● TASK DETAILS
Every entry should be returned unchanged, with the pictures omitted.

● MATERIAL PROVIDED

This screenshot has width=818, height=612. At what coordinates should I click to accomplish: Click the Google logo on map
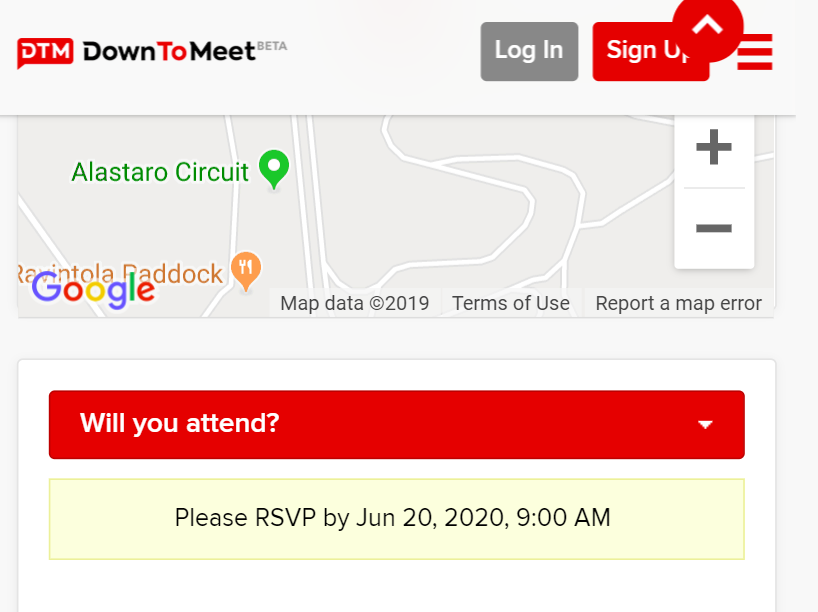click(x=94, y=290)
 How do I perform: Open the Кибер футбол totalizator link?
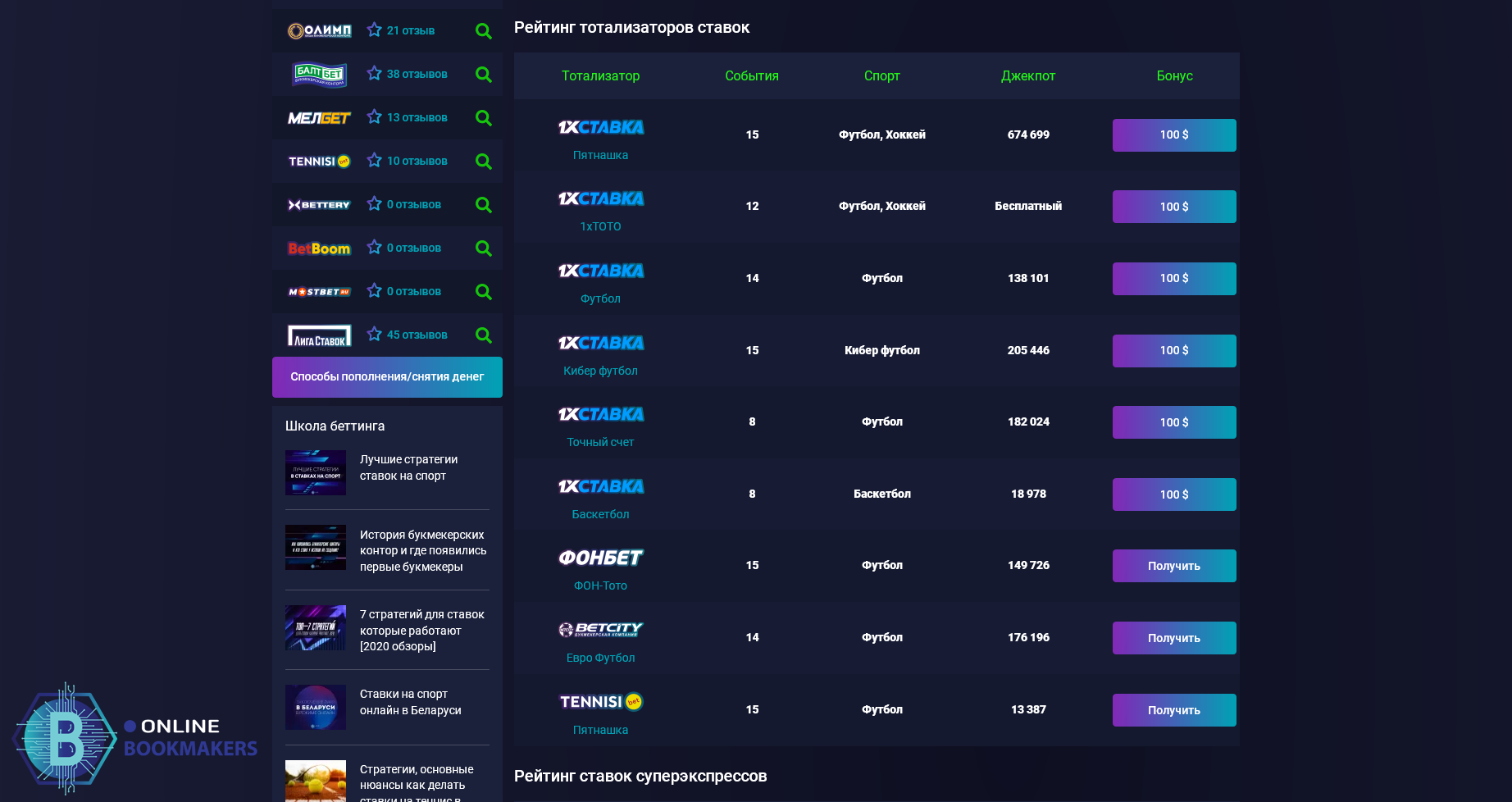point(600,371)
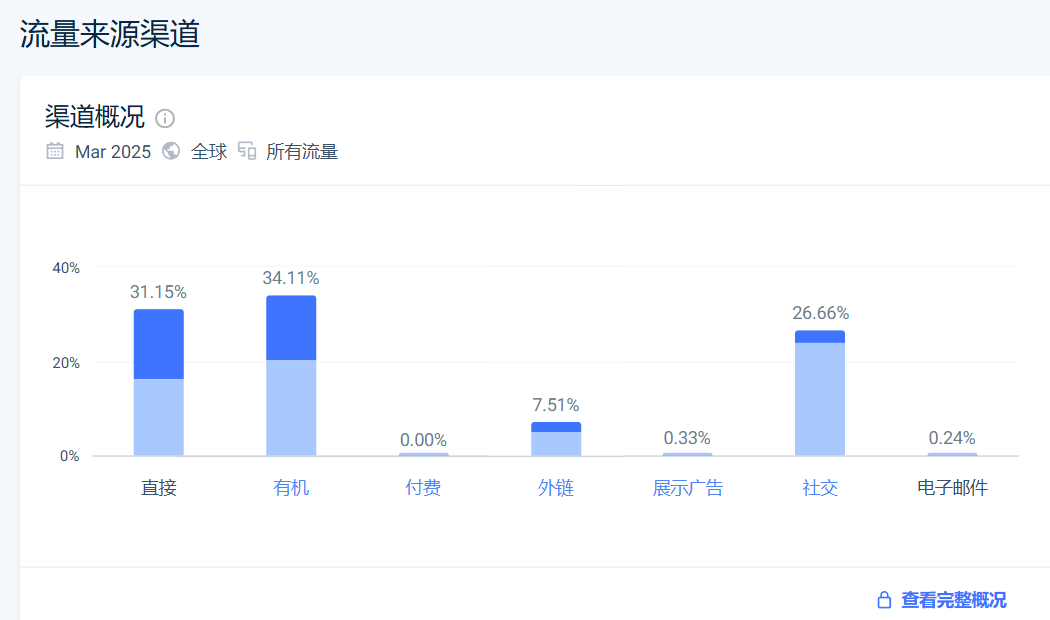The height and width of the screenshot is (620, 1050).
Task: Click the dark blue segment of 直接 bar
Action: click(159, 344)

● EXERCISE OUTPUT
This screenshot has width=818, height=612. At what coordinates should I click to accomplish: Click the Google logo on map
click(x=94, y=290)
 How do I perform: Open the Кибер футбол totalizator link?
point(600,371)
The height and width of the screenshot is (620, 1050).
Task: Click the dark blue segment of 直接 bar
Action: click(159, 344)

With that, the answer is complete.